Felipe Castellanos y yo nos habíamos conocido en el Colegio de Propaganda Fide de Guadalupe. Y junto con otros tres amigos nos habíamos volado las bardas del mismo seminario también una navidad -mucho tiempo atrás- ante la inminencia de pasarnos la noche rezando y cantando villancicos. Cuando al día siguiente, ya de tarde, habíamos regresado, no nos quisieron recibir. El director nos dijo que se había obrado un milagro: las manzanas podridas solitas habían brincando fuera de la canasta. Después, los cinco entramos a la preparatoria del gobierno y luego a la universidad. Después, cada quien ganó por un camino diferente.

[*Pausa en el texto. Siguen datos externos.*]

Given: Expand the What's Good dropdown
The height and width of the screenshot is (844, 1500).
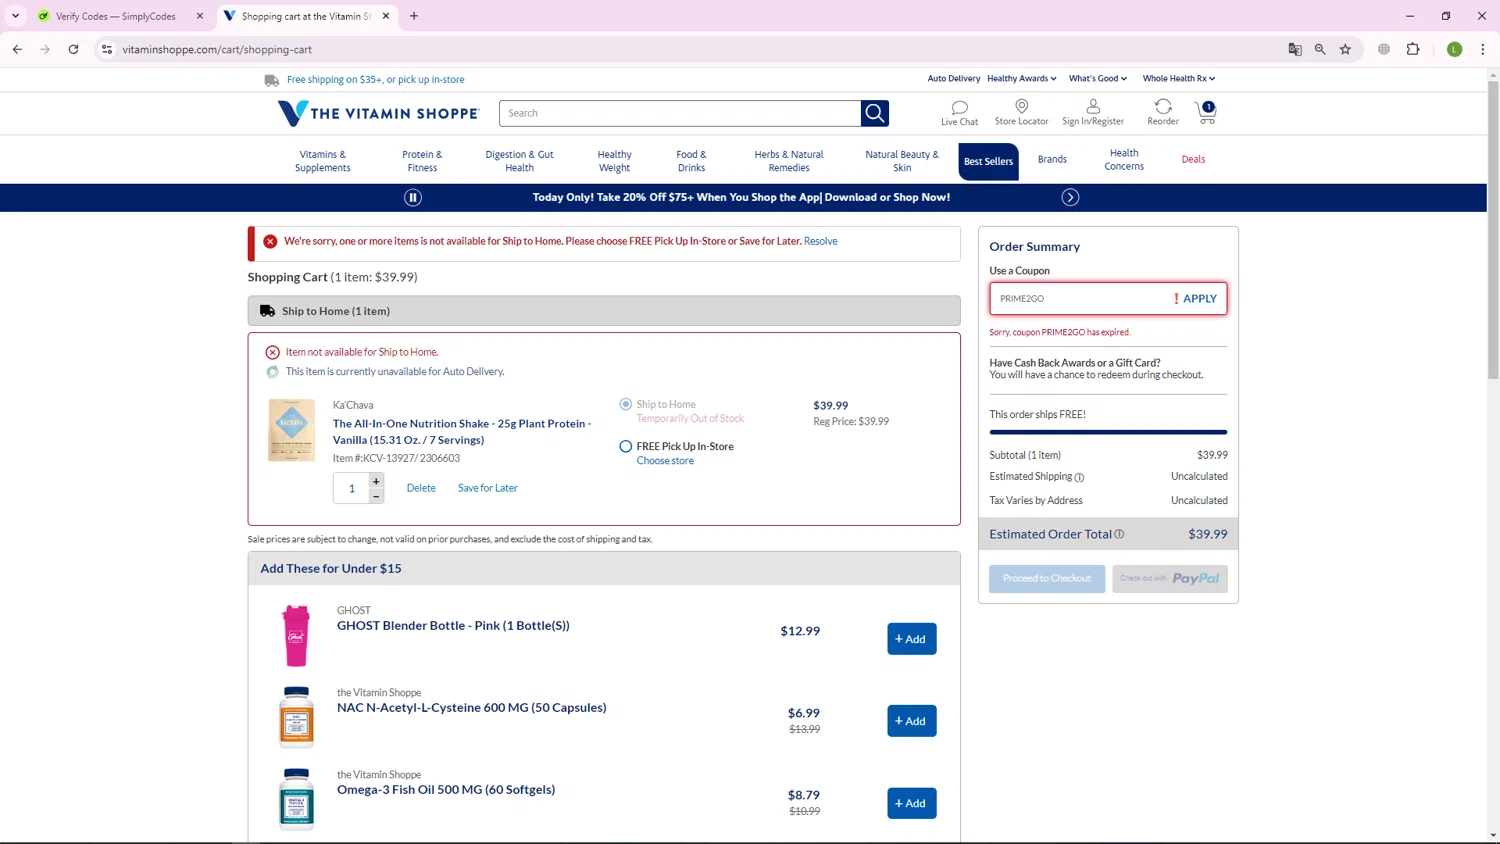Looking at the screenshot, I should (1097, 79).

Estaba impresionado por cómo se veía Felipe Castellanos ahora. Pues la última vez que me lo encontré, hacía ya algunos años, su cara estaba toda abotagada, llena de moretones, sin rasurar, los ojos vidriosos, los labios partidos, llenos de rajadas con sangre. En pocas palabras: un teporocho. Me hubiera dado vergüenza que me vieran con él.

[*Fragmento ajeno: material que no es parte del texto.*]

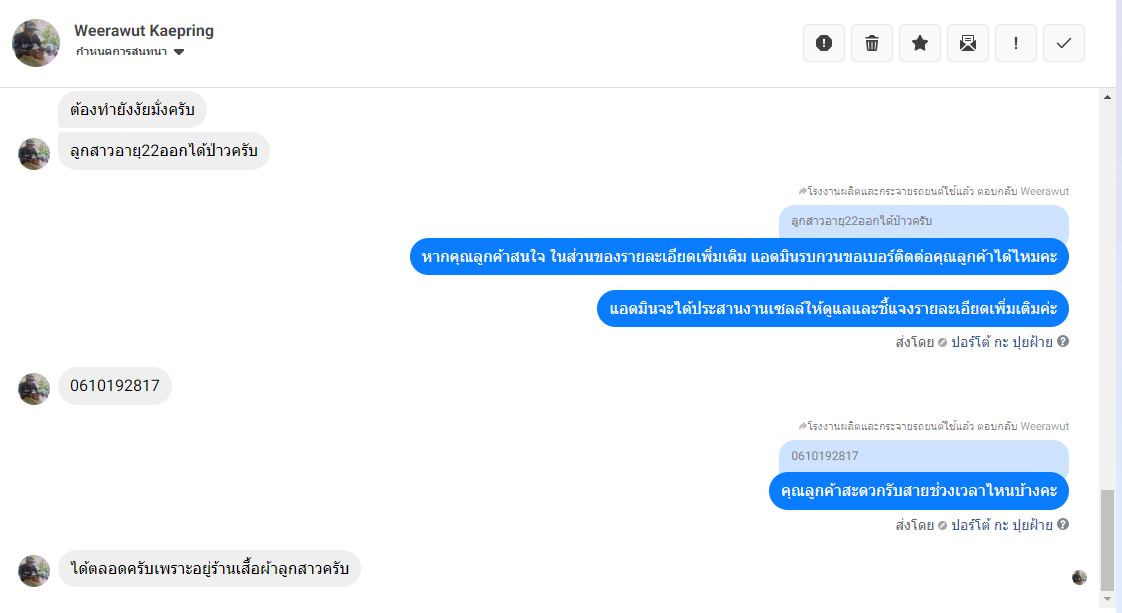The height and width of the screenshot is (613, 1122).
Task: Click quoted reply ลูกสาวอายุ22ออกได้ป่าวครับ
Action: pyautogui.click(x=924, y=222)
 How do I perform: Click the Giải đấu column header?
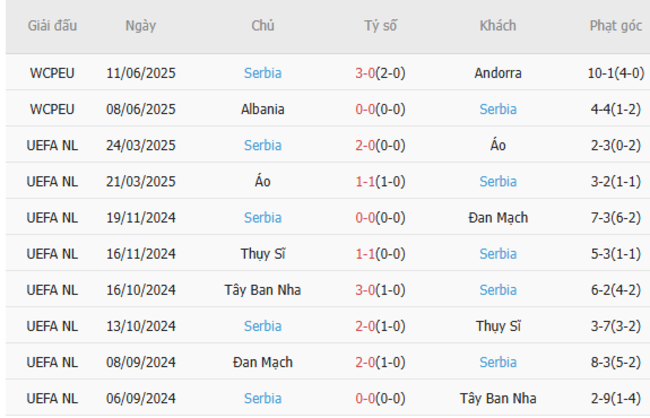52,26
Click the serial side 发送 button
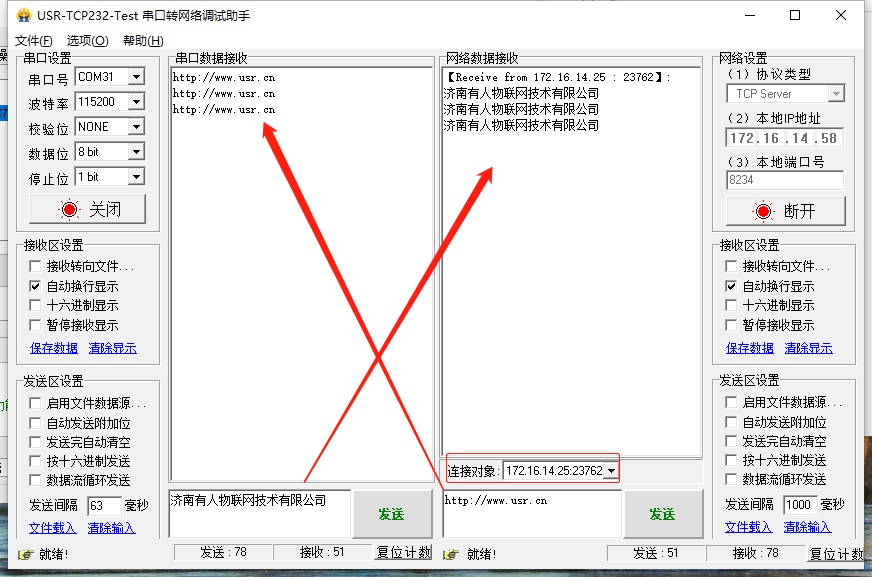 [392, 514]
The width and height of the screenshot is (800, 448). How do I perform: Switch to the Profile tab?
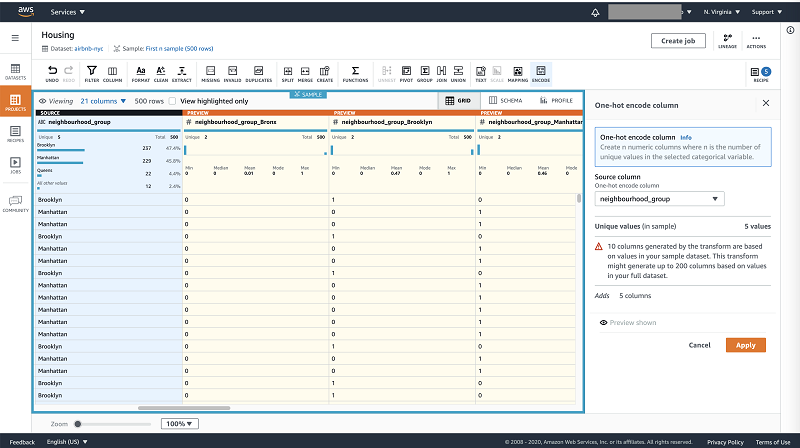[x=558, y=101]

También me acordaba que un día en la terminal encontré a Jesusita, su madre -a la cual conocía y quería mucho, pues Felipe Castellanos era muy dado a llevar a sus amigos a su casa para que convivieran con su familia, y uno llegaba a estimarlos tanto como a él-, la cual me había dicho:

-Qué bueno que te fuiste muchacho. Ya casi todos tus amigos se murieron, y en la flor de la edad; si no de alcohólicos, sí a consecuencias del alcohol. Ese maldito vicio...

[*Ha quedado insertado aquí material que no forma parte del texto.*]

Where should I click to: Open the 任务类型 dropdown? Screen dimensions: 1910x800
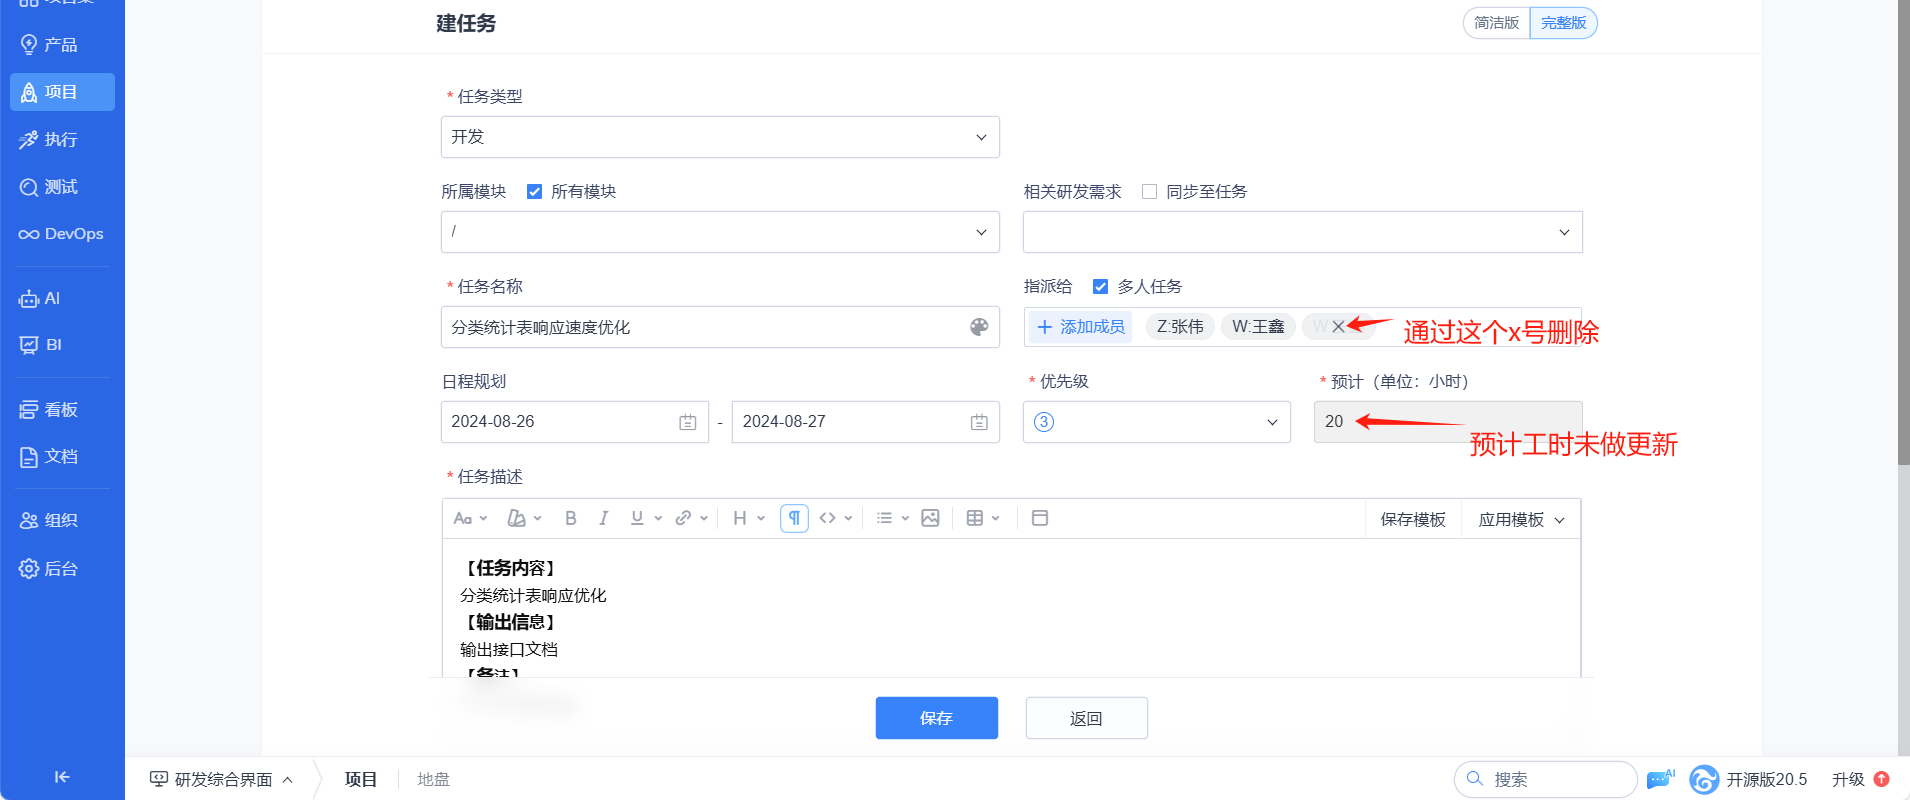[720, 137]
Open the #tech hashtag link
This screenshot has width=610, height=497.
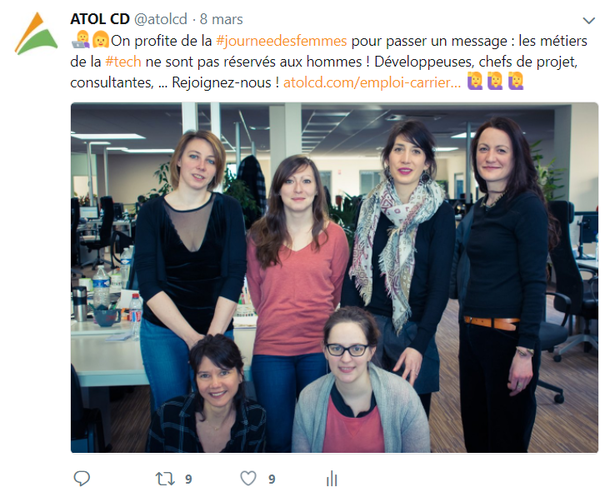[123, 61]
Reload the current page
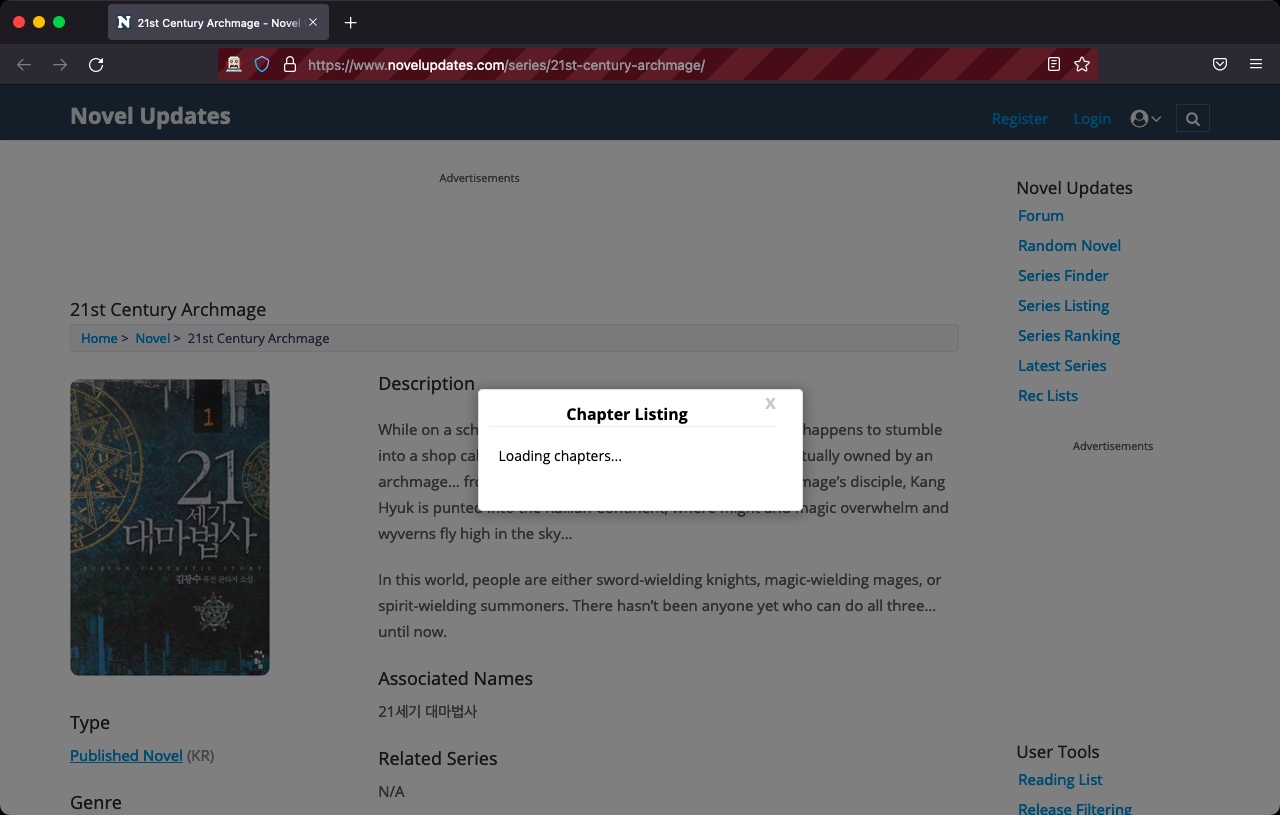 pyautogui.click(x=96, y=64)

Y también recuerdo que aquella última vez que me lo había encontrado le juré que pronto nos juntaríamos a tomar unas copas a su salud. Se lo juré para que me dejara ir, para deshacerme de él en ese momento. Estaba necio e inaguantable, andaba en una parranda ya de varios días. Recuerdo que era la época de las posadas, porque le dije: nos vemos en la navidad, la pasamos juntos si quieres, pero ahora no, tengo mucha prisa. Y el me dijo: para nada hay prisa, más que para beber. En la navidad, en la navidad, insistí. Hasta luego.

Sin embargo, ahora estaba frente a la misma imagen de la pulcritud. Felipe olía a nardos, y sus palabras a menta y yerbabuena; el blanco de sus ojos era casi azulado. Traía puesta una camisa color crema de cuello muy largo, cuyas puntas caían como alas de gaviota sobre las solapas de un saco azul marino, como si acabado de salir de la tintorería. Ahí traía prendida la carita de un rubicundo Santaclós encapuchado de plástico o de cera. Probablemente se la habían puesto en la fiesta en la que acababa de estar. Hasta me sentí un poco en desventaja, pensando cómo me vería él, cuál sería su evaluación de mi persona. Yo que había trabajado y viajado todo el santo día; no era justo. Debí de haberme bañado, rasurado y puesto un traje negro con una camisa blanca. Me quité la bufanda, la doblé y la puse sobre el banco a mi lado.

Nos hallábamos como en un remanso de la conversación, mientras el cantinero nos servía otras copas. No recuerdo cuántas nos habíamos tomado ya. En esos momentos nos encontrábamos un poco desinflados, como si hubiéramos dejado salir todo el entusiasmo de un sólo golpe y estuviéramos reponiéndonos de ese parto glorioso.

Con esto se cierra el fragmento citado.